Diversity, Equity & Inclusion gewinnen in Österreichs Arbeitswelt zunehmend an Bedeutung. Die Mehrheit der jungen Generation befürwortet Vielfalt, viele Unternehmen setzen sie gezielt als Innovations- und Erfolgsfaktor ein. Studien zeigen: Divers aufgestellte Betriebe sind profitabler, kreativer und zukunftsfähiger.
„Vielfalt statt Einfalt“ – ein Motto, dem die Mehrheit der jungen Österreicher – Millennials und Generation Z – zustimmen. Rund 77Prozent meinen, dass „alle Talente, sowohl männliche als auch weibliche, genutzt werden müssen, damit die Gesellschaft vorankommt“. Rund 64 Prozent stimmen der Aussage zu, dass Vielfalt Teams bereichert und es diesen ermöglicht, ehrgeizigere Ziele zu erreichen.
Eine Studie der Online-Plattform karriere.at zeigt, dass das Thema Diversity auch in Österreichs Unternehmen immer wichtiger wird. Mit dem UNO-Welttag der kulturellen Vielfalt am 21.5. und dem deutschen Diversity Tag am 27.5. wird gleich an zwei Mai-Tagen die Vielfalt der Menschen in den Mittelpunkt der Öffentlichkeit gerückt.
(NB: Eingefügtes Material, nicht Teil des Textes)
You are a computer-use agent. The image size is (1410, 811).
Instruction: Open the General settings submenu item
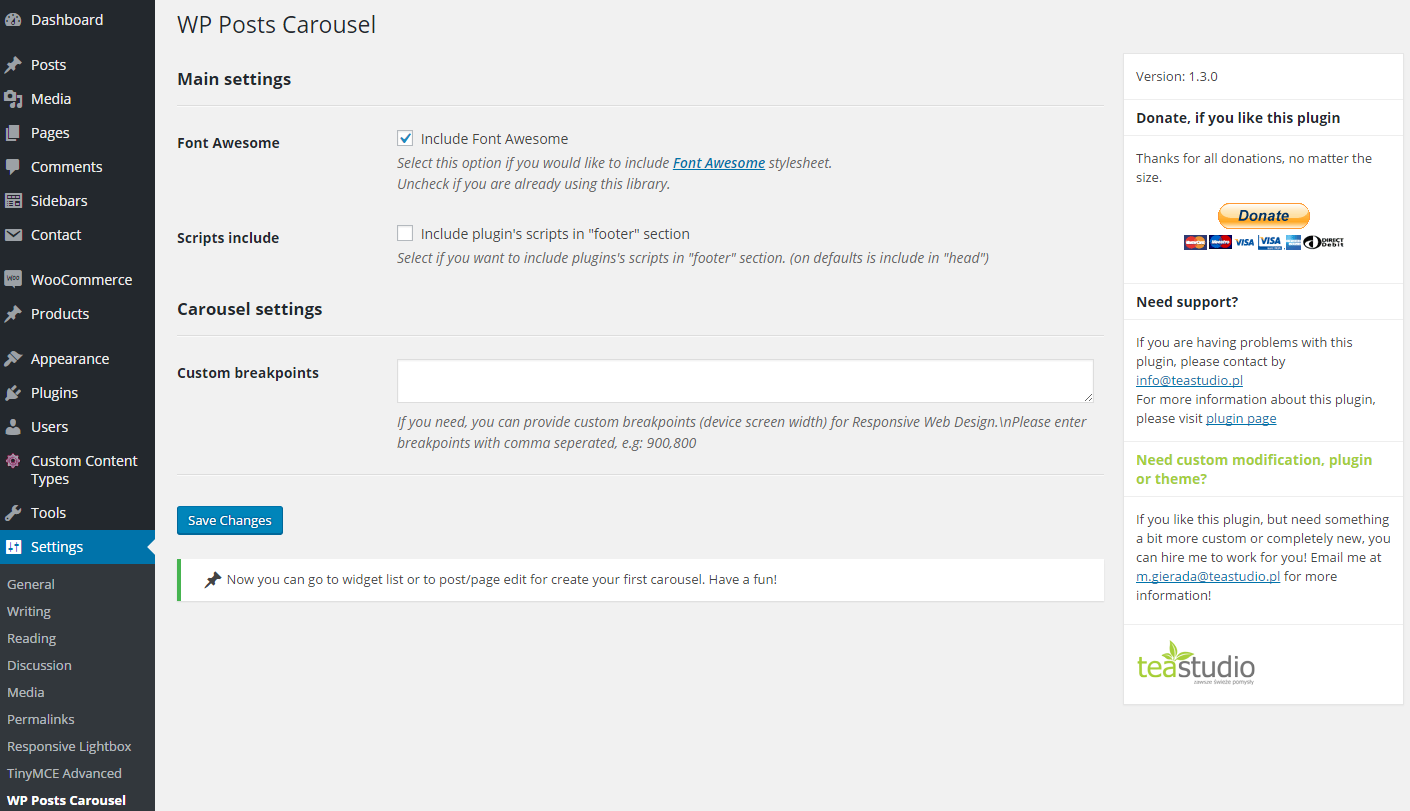click(31, 584)
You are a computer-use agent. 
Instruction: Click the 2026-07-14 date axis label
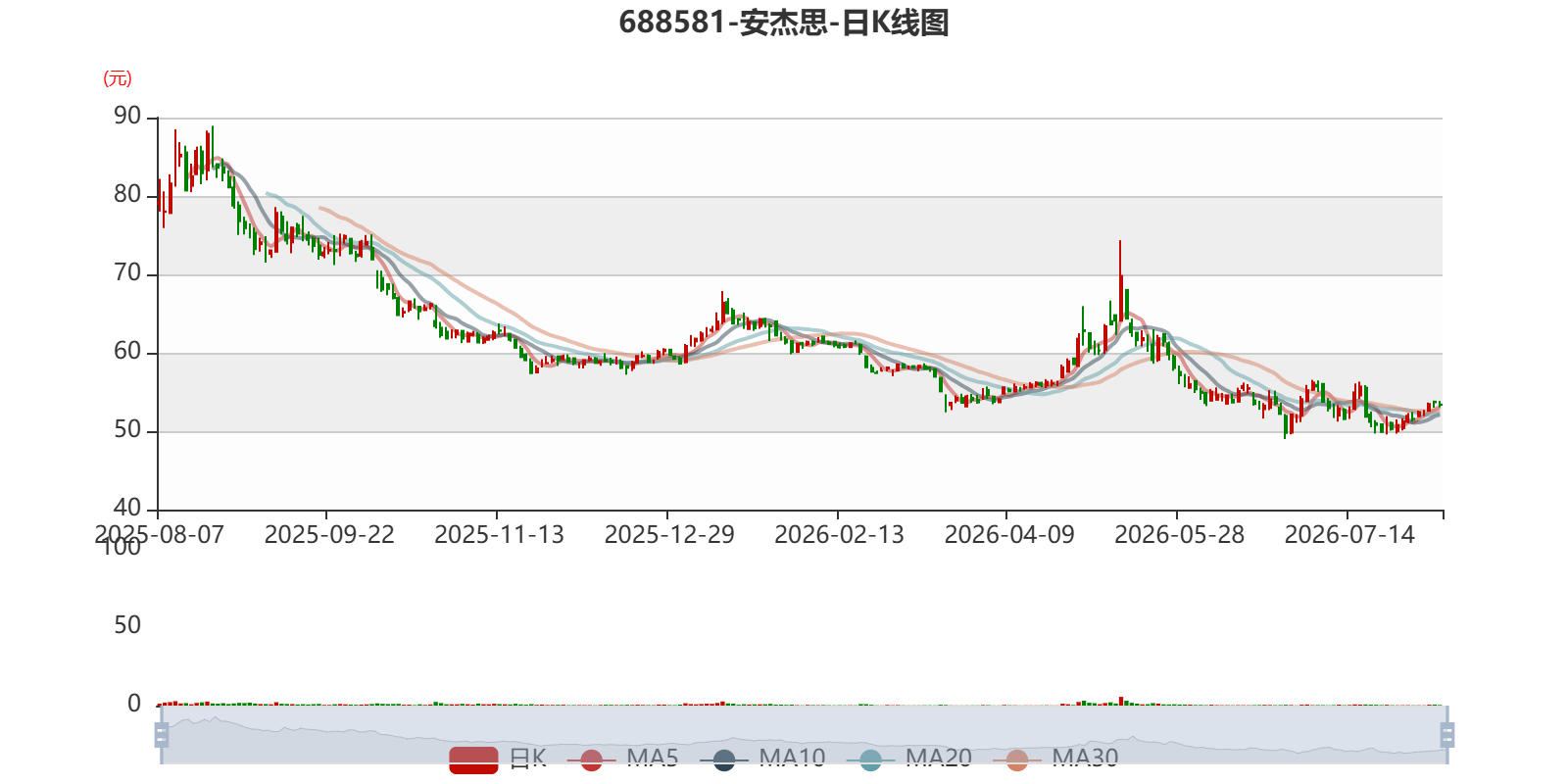pos(1349,535)
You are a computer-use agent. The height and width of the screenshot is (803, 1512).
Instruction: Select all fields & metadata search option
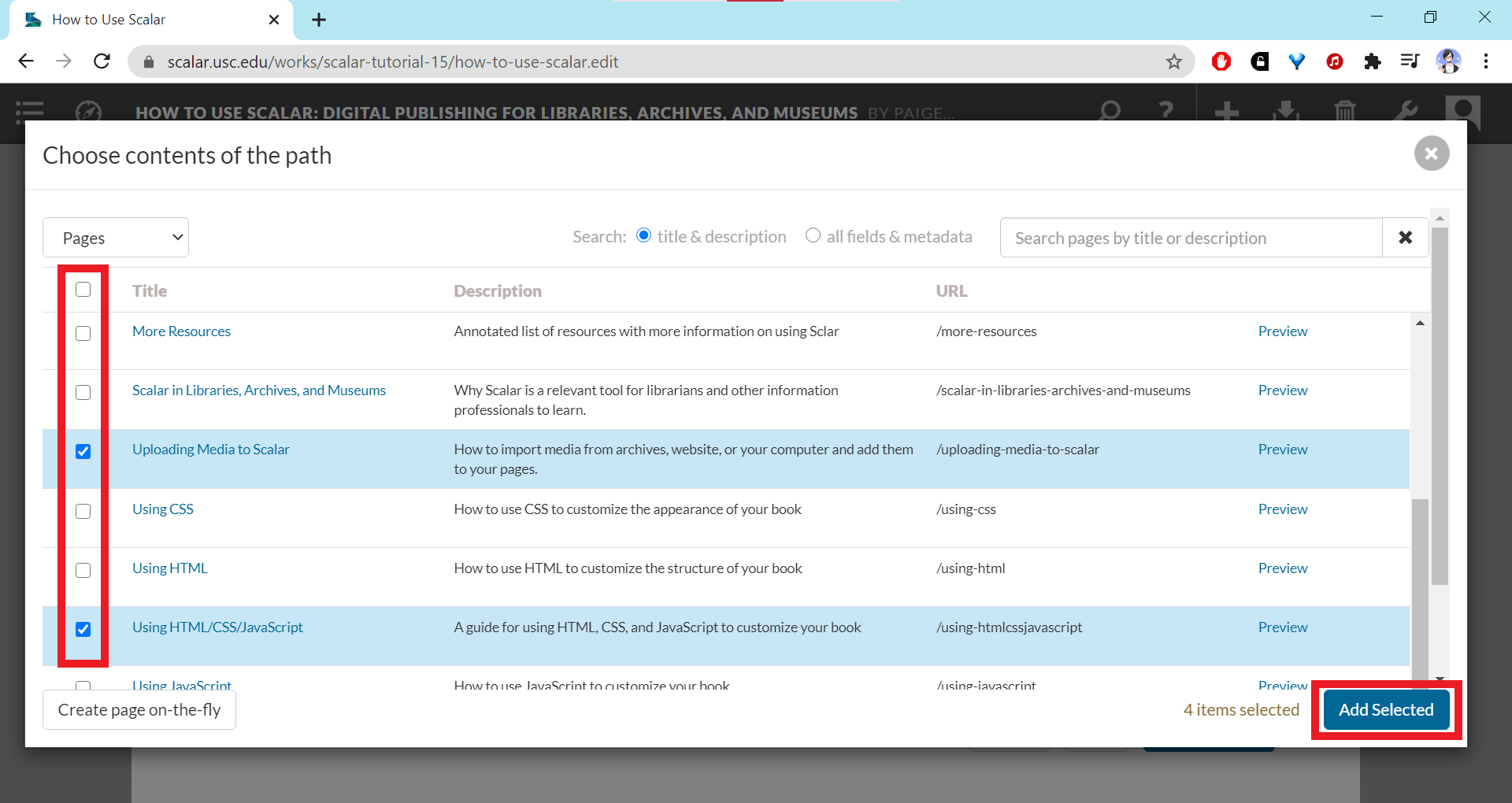tap(813, 236)
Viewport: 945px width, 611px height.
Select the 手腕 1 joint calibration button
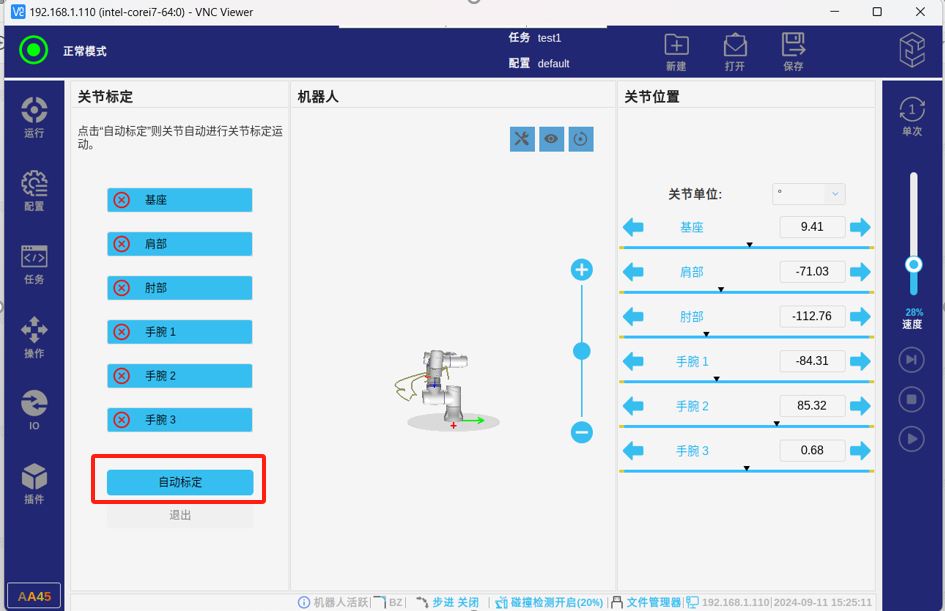point(180,332)
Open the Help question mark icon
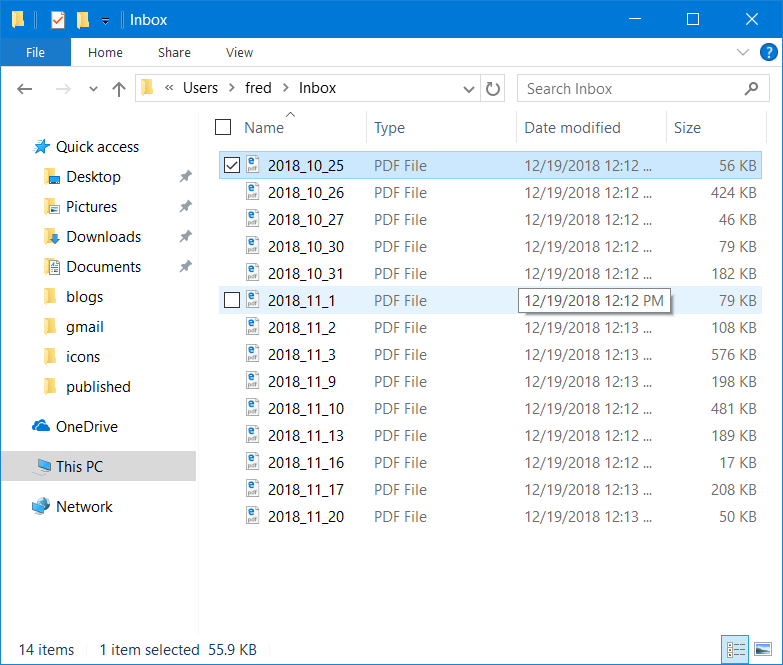Screen dimensions: 783x665 pos(768,52)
Europas Uhren ticken anders
DE&I (Diversity, Equity & Inclusion) mag für die aktuelle US-Administration ein „No Go“ sein, in Europa und Österreich ticken die Uhren allerdings ganz anders. Bei der Mehrheit der heimischen Unternehmen hat Diversität, Gleichstellung, Inklusion und Zugehörigkeit (Englisch: „Diversity, Equity, Inclusion and Belonging“, kurz „DEIB“) einen hohen Stellenwert. In einer Umfrage von karriere.at unter rund 400 Personalverantwortlichen gaben mehr als die Hälfte (53 Prozent) an, dass DEIB einen sehr großen bzw. großen Stellenwert hat, nur fünf Prozent der Befragten meinen, dass dieses Thema in ihrem Unternehmen gar keine Relevanz hat. Im aktuellen Arbeitsmarktreport heißt es dazu: „Österreichs Gesellschaft wird diverser. Im Kontext des Fachkräftemangels offenbart sich durch diese Vielfalt ein bis jetzt unzureichend genutztes Potenzial an Arbeitskräften.“ Und weiter: „Immer mehr Arbeitgeber bemühen sich um Bewerbungen dieser Personengruppen, etwa mit Hinweisen auf die Förderung von Diversität im jeweiligen Betrieb.“
Vielfalt fördert Kreativität
Eines der Unternehmen, das Vielfalt als integralen Bestandteil seiner Unternehmenskultur sieht, ist WienIT, Tochter und digitales Rückgrat der Wiener Stadtwerke-Gruppe. Die aktuell rund 650 Mitarbeiter stammen aus 25 Nationen, der Frauenanteil im Top-Management liegt bei rund 50 Prozent. Das Thema Diversität wird nicht nur im Unternehmen, sondern auch in den Projektgruppen gelebt. Der Grund: Ein Team mit vielfältigen Mitgliedern birgt in der Entwicklung immense Vorteile. Die Team-Member bringen unterschiedliche Perspektiven und Erfahrungen ein. Herkunft, Geschlecht, Alter, Fähigkeiten – die Teams sind breit aufgestellt, das Miteinander fördert die Kreativität. „Letztendlich führt dies für unsere User*innen zu einem verbesserten Nutzungserlebnis“, erklärt Florence Adegeye, Barrierefreiheitsbeauftragte bei WienIT. Bei den von WienIT entwickelten Webanwendungen wird besonderes Augenmerk auf das Thema Zugänglichkeit (Accessibility) gelegt. „Barrierefreiheit und digitale Services sind nicht voneinander zu trennen. Für Menschen mit Behinderungen ist es wesentlich, dass Anwendungen barrierefrei sind, um ein selbstbestimmtes Leben zu führen“, sagt Adegeye.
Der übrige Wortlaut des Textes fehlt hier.